Journal of Analytical Psychology, Vol. 28, pp. 253-267
The Psychoanalytic Muse is devoted to the appreciation of the language and literature of Psychoanalysis and Analytical Psychology. The beauty and elegance of the ideas associated with the various schools of depth psychology underscore the common foundations of our process. Excerpts of analytic thought from diverse theoretical orientations will be updated twice weekly, so please visit often.
Tuesday, January 15, 2013
John Haule - Development of the Self
“Probably the
self becomes established, in most cases, through a participation mystique with the mother.
A child
is born into a space and time in which every person, object, and event is
saturated with the feeling-tones of the mother's
world. The pre-imagistic ground of the child's
world will be established when the child
is allowed to be a co-agent in the life-world in which it mystically
participates with the mother.
This will inevitably involve the ‘grandiose fantasies’ of which Kohut speaks,
for in ‘the archetypal world of childhood’
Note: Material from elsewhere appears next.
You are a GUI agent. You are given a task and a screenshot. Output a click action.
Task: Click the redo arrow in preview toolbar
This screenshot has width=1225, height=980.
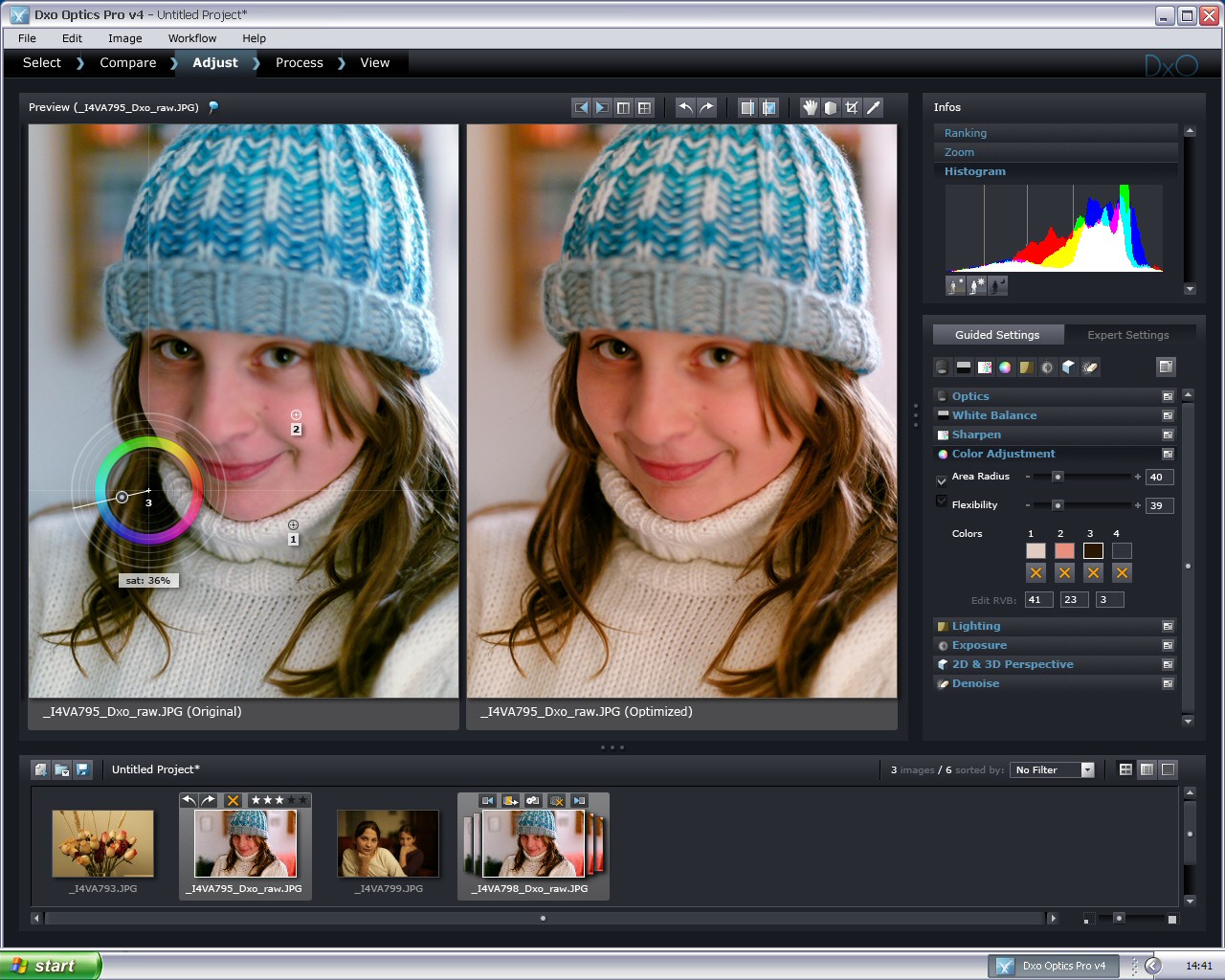pyautogui.click(x=706, y=107)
(as Neumann calls it) to be a co-agent with the mother
is tantamount to being
vice-regent with God (in Islam, the dignity of the human individual rests in
great part, on his being
God's vice-regent, kahlifah, in completing the work of
creation). For the co-agent, the participated world is a secure space/time
continuum in which achievement, self-realisation, loving encounter, and all the
normal human functions are learned.” (p. 264)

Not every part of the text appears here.